If you have not discovered Google Tasks, you should visit the Gmail
Lab (under Settings) to turn of TASKS. When you read an email that
includes a new item for your to do list, or important information
needed to complete that tasks, just click on the Label button to
assign this email to a task. Your tasks list will now contain items
that are linked to any email related to that tasks. And the most
satisfying part is being able to check off the tasks as you complete
them. Learn more about how to use the Tasks feature in Gmail or on
your mobile device in Google's Help Section.
Whether you use a ToDo list such as Gmail's Tasks or other program to
stay organized, there is something about a Sticky Note that helps us
with priorities. This little gem is the pefect tool to keep certain
items on your radar anytime.
A very helpful program that can be used to make screen captures as
still pictures or short 5 minute videos. A picture is worth a thousand
words and taking a picture of what is on your computer screen and
being able to add lines, arrows, highlights, and additional text
really helps increase understanding or provides assessment
documentation in digital format. I have know some students who
encourage students to take a screenshot of their work on a popular
math game as evidence of learning. I use this tool all the time to
create tutorials for students and colleagues. I've even seen some
educators document a tech error using Jing and attach it to a help
ticket. For $14.95 a year you can go pro which allows the movies to be
saved in mp4 format and also saves the videos in smaller file format.

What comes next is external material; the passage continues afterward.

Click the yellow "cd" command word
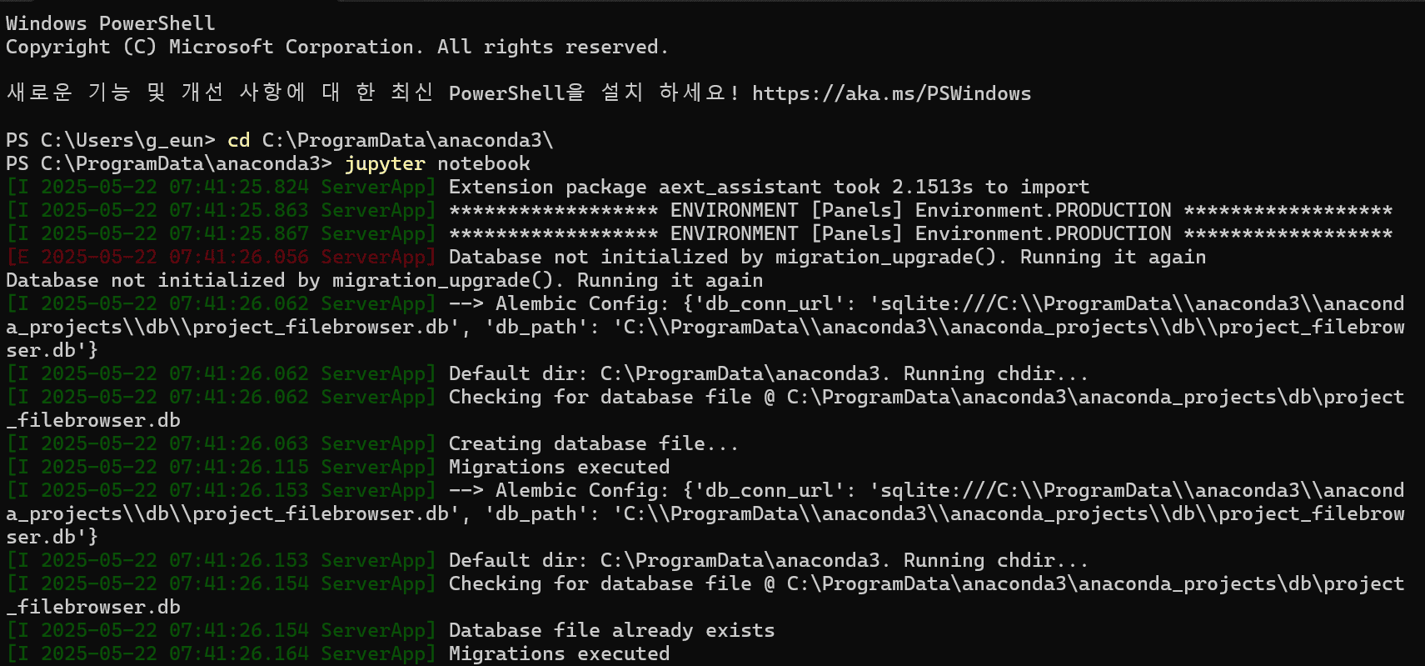This screenshot has width=1425, height=666. pos(238,140)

This comes in handy when using Jing to gather assessment artifacts.
If you want a similar tool that does not require you to install a
program, try Screencast O matic.
This tool allows you to create a video of your screen (screencast)
without requiring you to install anything. The product is in beta
Zoom It is a very small utility that you can install on your computer
or keep on a flash drive that will allow you to ZOOM in to any part of
your screen at the stroke of a key. Those with Apple computers have
had this ability for a while; PC users can now enjoy this capability
with Zoom It. We have also been providing it to visually impaired
students to facilitate their use of computers. There are tools that
provide more features for work stations used by visually impaired
students, but this handy program on a thumb drive gives them the
flexibility of zooming in when using other computers.
And for an even more spectacular zooming experience, you need to try
Prezi. And starting April 5, you'll get a chance since Prezi goes out
of private beta and will be available for you to try the free version
of sign up for a Pro account. It allows you to fly around a map of an
image, scrreen shot, and even videos. You can click on an image to
zoom in on it or use the mouse to fly around to show different
perspective (from big picture to minute details).
Enjoy these tools. Model how to use them effectively for teaching and
learning for your peers and students.